**TASK REQUIREMENTS**:
If a line of the data below holds the word "chevron", list it.

***** DATASET RECORDS *****

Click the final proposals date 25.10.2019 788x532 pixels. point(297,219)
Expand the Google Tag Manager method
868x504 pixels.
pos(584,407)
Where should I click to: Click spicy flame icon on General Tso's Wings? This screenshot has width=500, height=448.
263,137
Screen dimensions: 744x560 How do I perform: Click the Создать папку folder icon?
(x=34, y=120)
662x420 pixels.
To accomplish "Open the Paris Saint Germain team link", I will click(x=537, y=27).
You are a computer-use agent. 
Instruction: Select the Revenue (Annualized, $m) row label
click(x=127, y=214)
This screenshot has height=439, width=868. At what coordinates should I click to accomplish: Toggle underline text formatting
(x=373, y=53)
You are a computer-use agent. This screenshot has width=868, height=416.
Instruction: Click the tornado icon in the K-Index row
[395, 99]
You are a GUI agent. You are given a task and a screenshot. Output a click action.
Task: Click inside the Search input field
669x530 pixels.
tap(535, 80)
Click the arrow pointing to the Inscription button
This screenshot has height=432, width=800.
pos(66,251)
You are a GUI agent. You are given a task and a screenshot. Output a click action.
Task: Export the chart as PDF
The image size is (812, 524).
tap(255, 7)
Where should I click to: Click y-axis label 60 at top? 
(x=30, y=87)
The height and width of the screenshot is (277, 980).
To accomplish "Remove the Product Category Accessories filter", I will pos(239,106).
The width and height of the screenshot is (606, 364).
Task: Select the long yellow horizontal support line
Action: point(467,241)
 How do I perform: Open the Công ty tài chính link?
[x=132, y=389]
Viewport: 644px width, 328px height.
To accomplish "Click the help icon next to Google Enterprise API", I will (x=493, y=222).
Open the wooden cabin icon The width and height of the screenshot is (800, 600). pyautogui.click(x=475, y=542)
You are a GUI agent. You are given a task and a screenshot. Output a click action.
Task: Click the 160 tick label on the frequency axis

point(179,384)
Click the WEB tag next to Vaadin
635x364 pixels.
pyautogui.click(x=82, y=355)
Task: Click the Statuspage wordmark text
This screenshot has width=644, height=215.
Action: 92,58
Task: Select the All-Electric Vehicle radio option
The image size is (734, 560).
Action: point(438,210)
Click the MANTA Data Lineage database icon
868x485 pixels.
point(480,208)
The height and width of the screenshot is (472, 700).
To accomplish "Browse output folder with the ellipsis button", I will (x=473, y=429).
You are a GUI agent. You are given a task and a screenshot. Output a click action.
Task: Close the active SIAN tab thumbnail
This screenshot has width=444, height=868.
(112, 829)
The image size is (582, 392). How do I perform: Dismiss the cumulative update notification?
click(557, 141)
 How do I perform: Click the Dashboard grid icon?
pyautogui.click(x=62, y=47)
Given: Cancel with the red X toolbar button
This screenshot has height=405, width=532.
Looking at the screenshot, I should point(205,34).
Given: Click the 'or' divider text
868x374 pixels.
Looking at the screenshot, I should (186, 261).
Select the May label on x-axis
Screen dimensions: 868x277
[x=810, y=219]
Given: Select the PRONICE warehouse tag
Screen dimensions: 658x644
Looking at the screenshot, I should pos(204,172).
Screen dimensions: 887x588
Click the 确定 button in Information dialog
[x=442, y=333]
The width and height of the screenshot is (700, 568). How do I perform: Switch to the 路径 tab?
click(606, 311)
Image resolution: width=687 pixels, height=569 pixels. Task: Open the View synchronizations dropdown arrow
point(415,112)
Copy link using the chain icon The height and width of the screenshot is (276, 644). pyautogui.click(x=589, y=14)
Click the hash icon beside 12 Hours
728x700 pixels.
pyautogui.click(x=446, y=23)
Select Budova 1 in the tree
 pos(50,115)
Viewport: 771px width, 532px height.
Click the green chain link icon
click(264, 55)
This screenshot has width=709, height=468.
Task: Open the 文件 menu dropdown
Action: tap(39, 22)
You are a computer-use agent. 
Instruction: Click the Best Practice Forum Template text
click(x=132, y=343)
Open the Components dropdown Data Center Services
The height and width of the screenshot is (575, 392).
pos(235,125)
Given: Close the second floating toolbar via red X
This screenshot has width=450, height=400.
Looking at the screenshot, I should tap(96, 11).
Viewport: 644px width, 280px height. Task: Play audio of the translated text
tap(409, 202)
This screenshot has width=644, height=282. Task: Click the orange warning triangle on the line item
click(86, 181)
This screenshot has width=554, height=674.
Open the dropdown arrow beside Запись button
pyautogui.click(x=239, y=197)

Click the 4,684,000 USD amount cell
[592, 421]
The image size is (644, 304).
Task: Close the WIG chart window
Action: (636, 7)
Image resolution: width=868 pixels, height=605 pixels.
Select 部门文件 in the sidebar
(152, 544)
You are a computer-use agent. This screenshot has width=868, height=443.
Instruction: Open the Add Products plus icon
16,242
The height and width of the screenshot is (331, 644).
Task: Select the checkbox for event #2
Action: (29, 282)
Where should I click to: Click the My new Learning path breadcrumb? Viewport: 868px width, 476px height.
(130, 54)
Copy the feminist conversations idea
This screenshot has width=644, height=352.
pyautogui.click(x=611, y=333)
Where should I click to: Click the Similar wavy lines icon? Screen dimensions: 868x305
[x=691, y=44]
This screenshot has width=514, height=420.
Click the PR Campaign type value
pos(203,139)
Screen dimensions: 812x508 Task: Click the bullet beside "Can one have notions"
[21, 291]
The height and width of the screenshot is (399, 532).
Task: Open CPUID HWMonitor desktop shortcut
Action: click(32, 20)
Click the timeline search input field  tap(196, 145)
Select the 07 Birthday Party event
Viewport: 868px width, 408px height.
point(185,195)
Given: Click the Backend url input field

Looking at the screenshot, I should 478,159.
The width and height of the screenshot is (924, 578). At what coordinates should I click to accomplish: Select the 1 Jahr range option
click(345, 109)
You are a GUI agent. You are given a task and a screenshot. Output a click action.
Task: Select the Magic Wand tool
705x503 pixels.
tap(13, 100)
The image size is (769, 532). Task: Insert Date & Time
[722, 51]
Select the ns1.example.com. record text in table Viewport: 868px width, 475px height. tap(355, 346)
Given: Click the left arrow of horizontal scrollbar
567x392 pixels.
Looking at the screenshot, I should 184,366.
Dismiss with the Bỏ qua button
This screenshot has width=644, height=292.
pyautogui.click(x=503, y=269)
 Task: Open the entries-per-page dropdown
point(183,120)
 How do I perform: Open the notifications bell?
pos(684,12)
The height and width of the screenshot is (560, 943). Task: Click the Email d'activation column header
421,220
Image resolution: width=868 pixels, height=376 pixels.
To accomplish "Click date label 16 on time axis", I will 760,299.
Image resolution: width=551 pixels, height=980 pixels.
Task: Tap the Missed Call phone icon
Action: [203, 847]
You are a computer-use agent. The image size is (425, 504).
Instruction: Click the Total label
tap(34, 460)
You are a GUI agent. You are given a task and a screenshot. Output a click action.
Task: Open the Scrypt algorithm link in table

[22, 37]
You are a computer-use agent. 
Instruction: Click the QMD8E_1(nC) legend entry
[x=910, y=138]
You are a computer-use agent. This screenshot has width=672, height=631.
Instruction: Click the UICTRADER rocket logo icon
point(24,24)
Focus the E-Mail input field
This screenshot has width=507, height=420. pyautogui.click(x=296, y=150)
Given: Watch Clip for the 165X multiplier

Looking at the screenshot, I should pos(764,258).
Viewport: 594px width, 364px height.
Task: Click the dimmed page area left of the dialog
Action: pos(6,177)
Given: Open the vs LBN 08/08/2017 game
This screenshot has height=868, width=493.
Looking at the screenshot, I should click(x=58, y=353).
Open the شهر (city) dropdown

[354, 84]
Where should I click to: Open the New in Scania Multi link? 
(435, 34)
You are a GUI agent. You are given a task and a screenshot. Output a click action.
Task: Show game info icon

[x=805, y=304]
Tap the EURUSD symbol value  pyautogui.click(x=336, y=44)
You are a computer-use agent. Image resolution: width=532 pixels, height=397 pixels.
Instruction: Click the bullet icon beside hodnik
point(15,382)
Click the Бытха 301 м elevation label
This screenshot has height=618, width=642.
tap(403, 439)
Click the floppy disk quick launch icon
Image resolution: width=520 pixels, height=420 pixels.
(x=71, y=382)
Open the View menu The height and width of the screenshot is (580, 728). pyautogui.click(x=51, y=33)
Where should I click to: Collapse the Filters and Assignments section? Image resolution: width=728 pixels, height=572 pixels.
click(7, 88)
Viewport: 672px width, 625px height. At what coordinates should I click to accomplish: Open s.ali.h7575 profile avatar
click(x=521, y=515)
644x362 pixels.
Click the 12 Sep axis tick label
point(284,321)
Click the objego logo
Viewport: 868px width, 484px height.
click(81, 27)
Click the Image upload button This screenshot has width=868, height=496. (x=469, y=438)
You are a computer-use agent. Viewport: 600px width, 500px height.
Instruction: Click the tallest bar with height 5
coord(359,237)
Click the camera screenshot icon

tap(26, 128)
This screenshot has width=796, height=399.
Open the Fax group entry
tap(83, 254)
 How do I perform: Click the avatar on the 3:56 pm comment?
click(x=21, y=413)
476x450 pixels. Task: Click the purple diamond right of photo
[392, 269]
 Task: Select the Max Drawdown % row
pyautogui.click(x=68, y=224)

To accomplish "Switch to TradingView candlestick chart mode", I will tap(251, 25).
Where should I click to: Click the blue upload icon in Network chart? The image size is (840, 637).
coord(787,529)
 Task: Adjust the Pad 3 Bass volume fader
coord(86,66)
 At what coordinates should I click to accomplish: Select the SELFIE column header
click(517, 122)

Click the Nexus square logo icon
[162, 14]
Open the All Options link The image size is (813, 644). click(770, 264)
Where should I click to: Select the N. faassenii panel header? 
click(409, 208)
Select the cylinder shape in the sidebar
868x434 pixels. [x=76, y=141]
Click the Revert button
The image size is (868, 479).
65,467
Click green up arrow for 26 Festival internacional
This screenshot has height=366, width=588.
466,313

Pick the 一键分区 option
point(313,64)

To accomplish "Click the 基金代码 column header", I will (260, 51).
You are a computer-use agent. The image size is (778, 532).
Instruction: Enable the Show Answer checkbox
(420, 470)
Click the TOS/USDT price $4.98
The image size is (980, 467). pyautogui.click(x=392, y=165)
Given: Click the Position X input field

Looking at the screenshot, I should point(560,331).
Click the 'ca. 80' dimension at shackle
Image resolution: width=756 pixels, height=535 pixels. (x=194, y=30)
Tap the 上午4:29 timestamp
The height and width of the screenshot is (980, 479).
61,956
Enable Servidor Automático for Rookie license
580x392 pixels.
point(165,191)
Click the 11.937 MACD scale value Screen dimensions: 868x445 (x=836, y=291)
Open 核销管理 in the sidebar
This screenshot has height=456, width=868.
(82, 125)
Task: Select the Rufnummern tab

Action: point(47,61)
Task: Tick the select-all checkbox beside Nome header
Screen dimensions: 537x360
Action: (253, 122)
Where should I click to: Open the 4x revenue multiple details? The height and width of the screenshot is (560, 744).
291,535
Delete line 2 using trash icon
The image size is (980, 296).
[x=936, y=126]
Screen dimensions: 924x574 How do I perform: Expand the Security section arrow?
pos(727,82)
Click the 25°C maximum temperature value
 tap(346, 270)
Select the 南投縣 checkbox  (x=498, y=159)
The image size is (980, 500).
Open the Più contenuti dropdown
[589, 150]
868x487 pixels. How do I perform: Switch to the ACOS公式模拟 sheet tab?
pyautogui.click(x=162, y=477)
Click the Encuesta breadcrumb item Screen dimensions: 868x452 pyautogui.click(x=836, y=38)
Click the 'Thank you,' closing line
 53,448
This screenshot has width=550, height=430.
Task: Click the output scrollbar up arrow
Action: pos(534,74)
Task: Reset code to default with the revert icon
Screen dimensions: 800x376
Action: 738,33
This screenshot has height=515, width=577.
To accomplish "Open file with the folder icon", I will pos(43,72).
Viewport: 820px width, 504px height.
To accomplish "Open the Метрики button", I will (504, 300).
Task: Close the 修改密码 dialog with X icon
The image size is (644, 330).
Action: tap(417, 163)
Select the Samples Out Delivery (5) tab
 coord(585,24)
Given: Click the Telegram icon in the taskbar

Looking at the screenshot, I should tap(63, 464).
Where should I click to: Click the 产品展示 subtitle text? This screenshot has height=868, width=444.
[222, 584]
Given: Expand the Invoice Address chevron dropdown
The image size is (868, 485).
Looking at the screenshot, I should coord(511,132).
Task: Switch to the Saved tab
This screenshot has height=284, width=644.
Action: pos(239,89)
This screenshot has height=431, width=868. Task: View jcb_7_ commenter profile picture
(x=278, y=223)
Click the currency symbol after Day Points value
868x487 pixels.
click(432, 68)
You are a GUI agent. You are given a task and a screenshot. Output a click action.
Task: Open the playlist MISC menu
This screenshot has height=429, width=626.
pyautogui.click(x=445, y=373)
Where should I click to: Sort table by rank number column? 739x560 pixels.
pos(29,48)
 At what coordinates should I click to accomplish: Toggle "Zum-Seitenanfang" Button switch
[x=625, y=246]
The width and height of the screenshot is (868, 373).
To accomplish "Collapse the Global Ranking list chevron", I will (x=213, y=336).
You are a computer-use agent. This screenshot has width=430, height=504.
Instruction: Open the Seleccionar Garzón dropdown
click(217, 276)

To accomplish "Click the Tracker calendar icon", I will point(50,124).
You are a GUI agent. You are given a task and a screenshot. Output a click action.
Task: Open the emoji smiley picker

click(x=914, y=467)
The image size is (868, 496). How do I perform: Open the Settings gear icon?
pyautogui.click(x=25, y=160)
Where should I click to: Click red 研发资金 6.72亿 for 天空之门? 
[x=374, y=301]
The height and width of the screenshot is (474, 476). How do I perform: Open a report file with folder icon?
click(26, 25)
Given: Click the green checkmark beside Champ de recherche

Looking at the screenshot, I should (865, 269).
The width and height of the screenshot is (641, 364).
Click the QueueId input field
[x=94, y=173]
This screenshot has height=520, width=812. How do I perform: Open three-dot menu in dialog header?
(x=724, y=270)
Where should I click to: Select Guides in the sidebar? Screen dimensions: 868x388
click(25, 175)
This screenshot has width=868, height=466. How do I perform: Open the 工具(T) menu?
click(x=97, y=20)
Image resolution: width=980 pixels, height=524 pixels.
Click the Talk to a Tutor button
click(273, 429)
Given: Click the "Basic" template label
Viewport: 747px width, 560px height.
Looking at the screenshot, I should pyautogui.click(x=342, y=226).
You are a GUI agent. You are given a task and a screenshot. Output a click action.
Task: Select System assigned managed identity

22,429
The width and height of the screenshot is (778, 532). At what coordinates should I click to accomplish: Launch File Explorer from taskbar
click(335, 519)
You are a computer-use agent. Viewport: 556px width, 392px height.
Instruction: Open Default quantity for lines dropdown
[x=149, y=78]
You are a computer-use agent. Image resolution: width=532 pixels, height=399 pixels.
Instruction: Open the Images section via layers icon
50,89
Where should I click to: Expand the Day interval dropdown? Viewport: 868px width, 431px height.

*****

**SOLUTION TO THIS EXERCISE**:
Given: Expand the Invoice Address chevron dropdown
To accomplish "Collapse the Global Ranking list chevron", I will (x=213, y=336).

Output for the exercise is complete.